I remember being in Little League and witnessing one of my teammates walk, but then steal second base after he touched first base. I had never seen that before and I remember thinking there was no way that was allowed. So I had to ask our coach – Can you steal a base on a walk?

Baserunners are allowed to steal a base on a walk because the play is still live. If the defense calls for time after a walk, runners are not allowed to steal, but if no one calls time then the ball is still considered a live ball and all baserunners have the option to steal.

Youth baseball player running toward second base with overlaying text that reads "Stealing Base on a Walk Myth or Reality?"

Stealing on a walk is a pretty rare occurrence, but it does happen. And when it does happen, it tends to catch the defense off-guard.

Stealing a Base on a Walk is Legal

Baserunner wearing a dark red jersey is sprinting toward second base

Stealing a base on a walk is a rare occurrence in baseball, but it is not forbidden.

According to the rules of baseball, a baserunner cannot steal a base during a dead ball. However, the ball is live after a walk and the baserunner can attempt to steal a base.

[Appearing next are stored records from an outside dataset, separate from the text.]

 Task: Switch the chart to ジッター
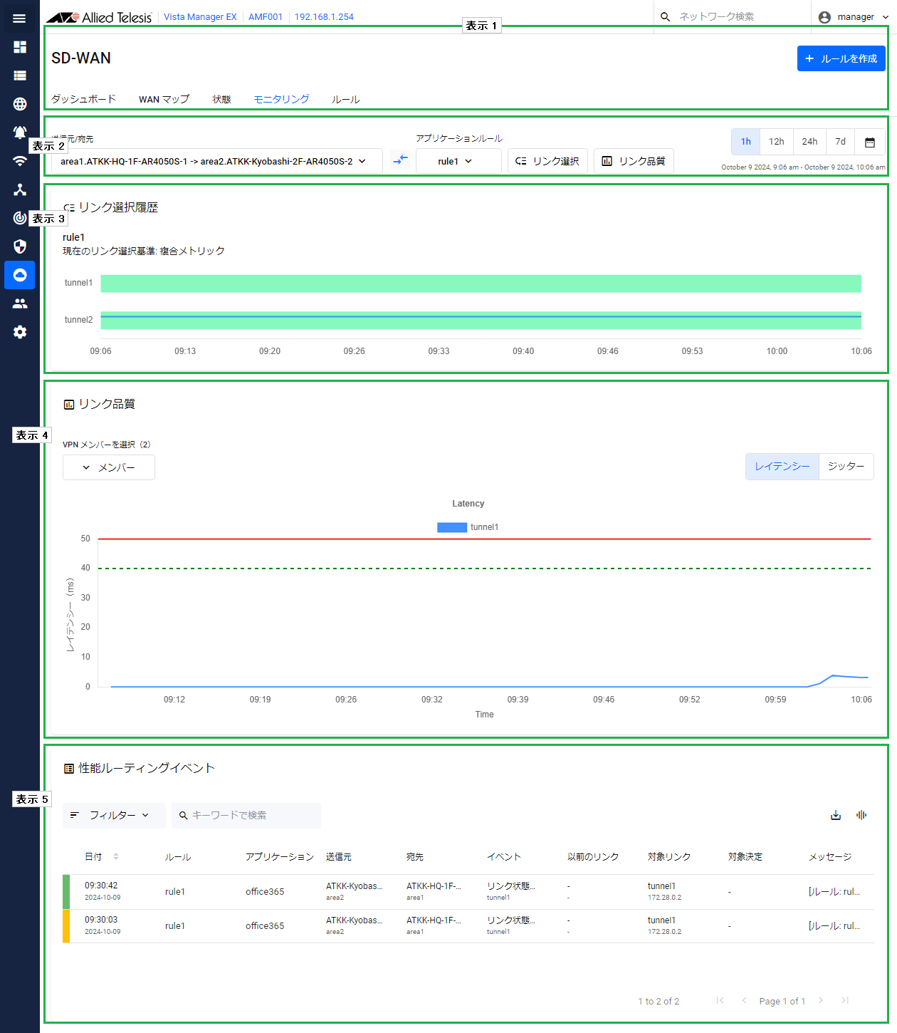[846, 467]
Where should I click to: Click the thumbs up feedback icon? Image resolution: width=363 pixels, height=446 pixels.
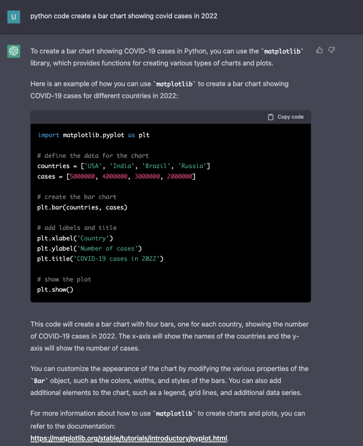coord(319,51)
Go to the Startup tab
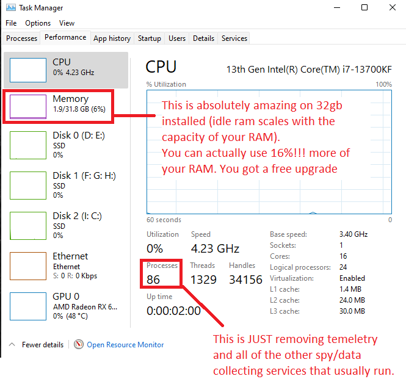406x390 pixels. tap(149, 38)
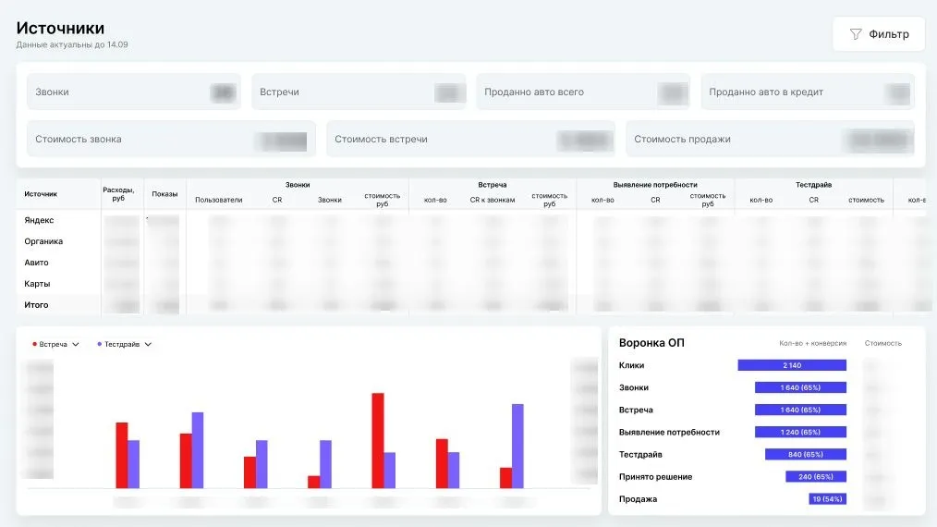This screenshot has height=527, width=937.
Task: Select the Яндекс source row
Action: pyautogui.click(x=39, y=220)
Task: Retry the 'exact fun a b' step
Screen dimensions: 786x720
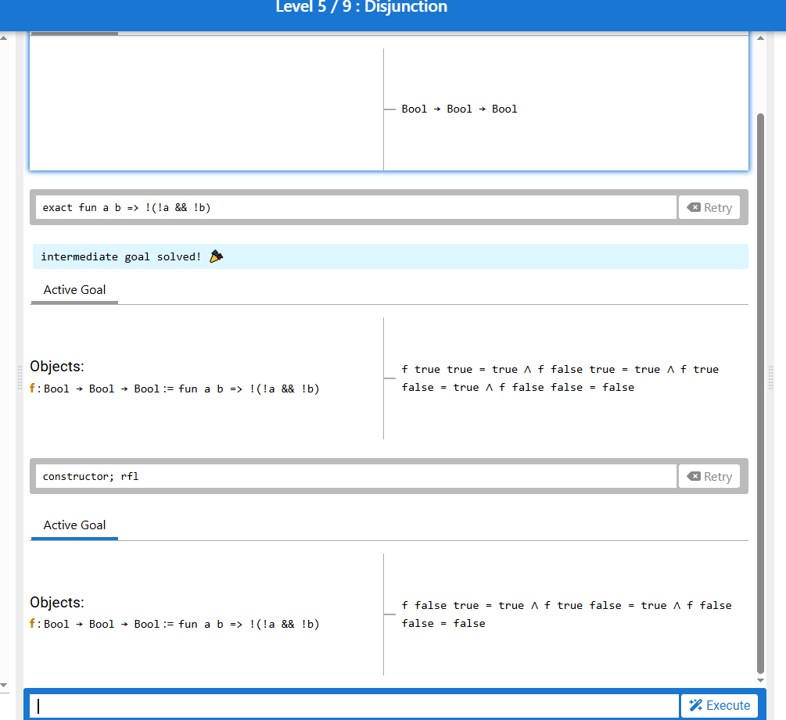Action: pyautogui.click(x=709, y=208)
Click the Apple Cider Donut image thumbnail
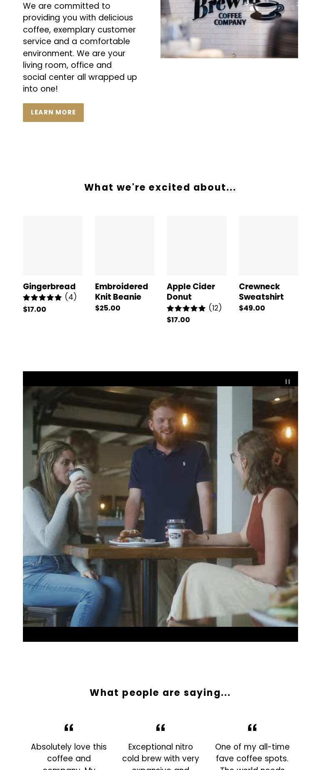The height and width of the screenshot is (770, 321). pos(196,246)
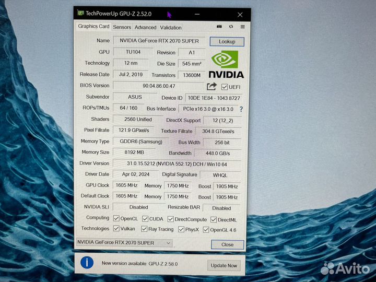Toggle the Vulkan checkbox
Viewport: 376px width, 282px height.
(x=116, y=229)

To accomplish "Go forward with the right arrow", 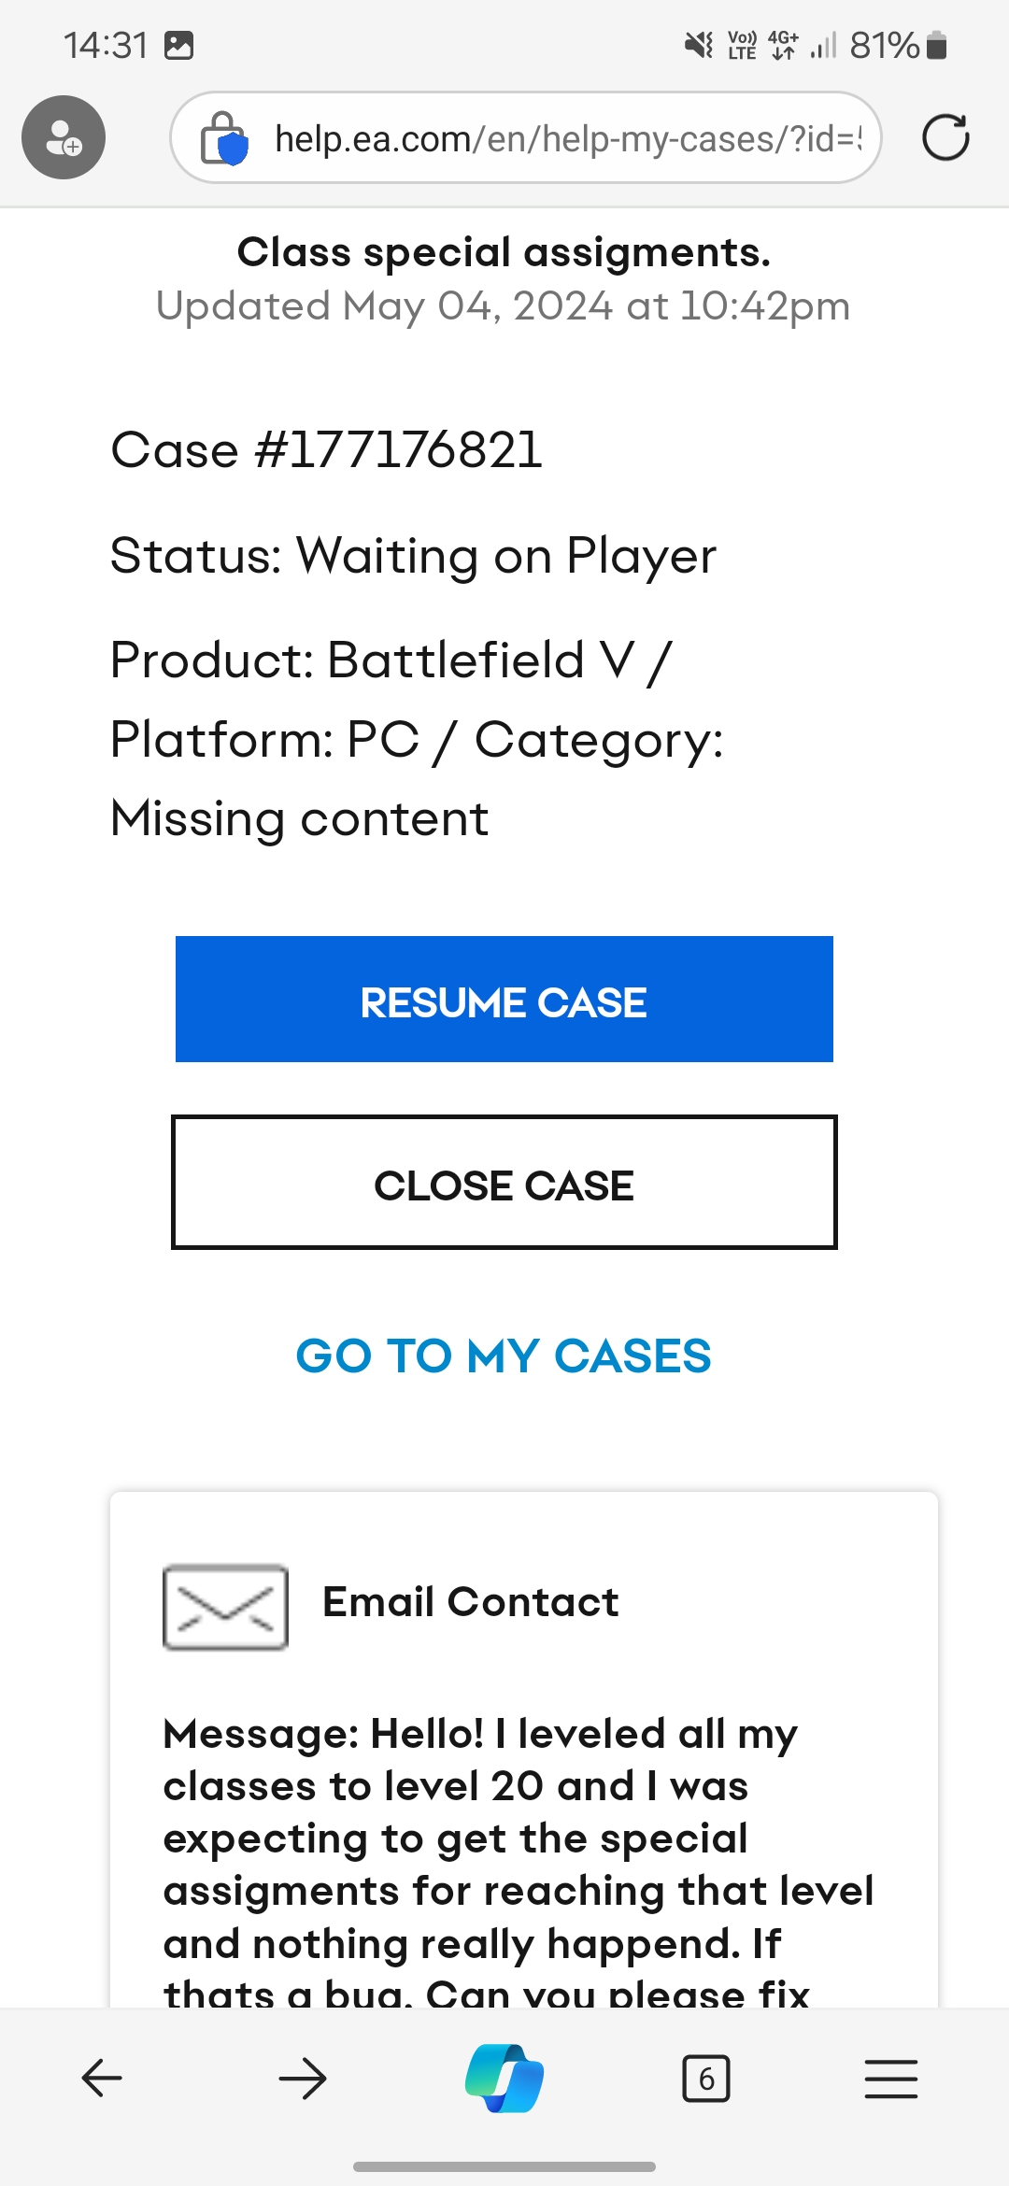I will (x=303, y=2079).
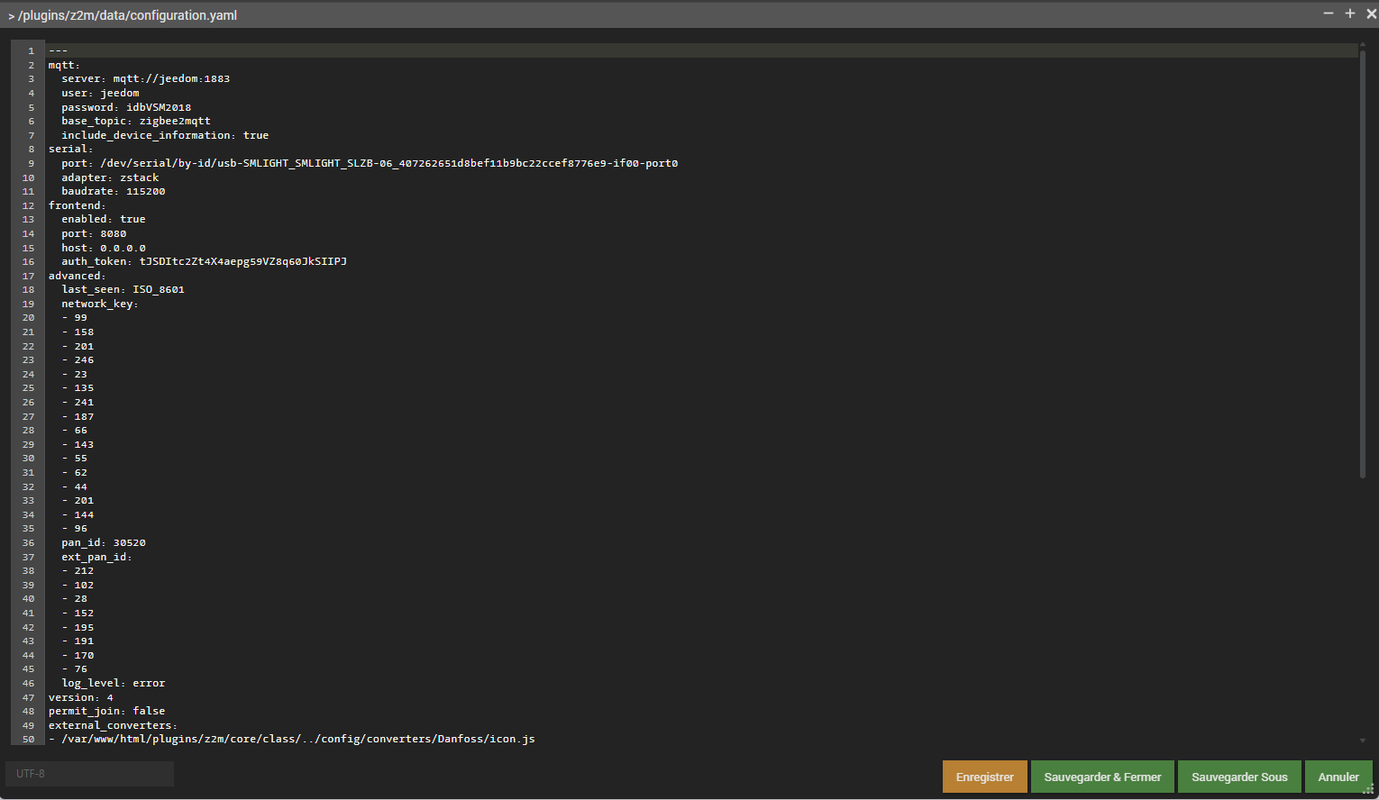Place cursor on the auth_token line
Viewport: 1379px width, 800px height.
(x=204, y=262)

Timing is crucial when attempting to steal a base on a walk. The goal of stealing on a walk is to catch the defense off-guard. If you see the defense is not paying attention, you can easily make it to the next base. But if the defense is paying attention, you’re an easy out.

It is also important to note that a baserunner cannot steal a base that is already occupied. If you’re thinking of stealing on a walk, just make sure the base ahead of you is not occupied.

After all, some would consider stealing on a walk a type of trick play and when you’re the one performing those types of trick plays, it’s easy to forget small details.

When Can Players Steal During a Walk?

Baserunner sliding headfirst into second base while the shortstop prepares to catch a throw and apply the tag

When it comes to base stealing during a walk, there are two scenarios baserunners need to be aware of.

1) Players Are Not Allowed to Steal During a Dead Ball

Backside view of an umpire signaling for time

When the ball is dead, there is no opportunity for base stealing.

Once a batter has walked, the ball is still live. The ball will continue to be live until someone on the defense calls time.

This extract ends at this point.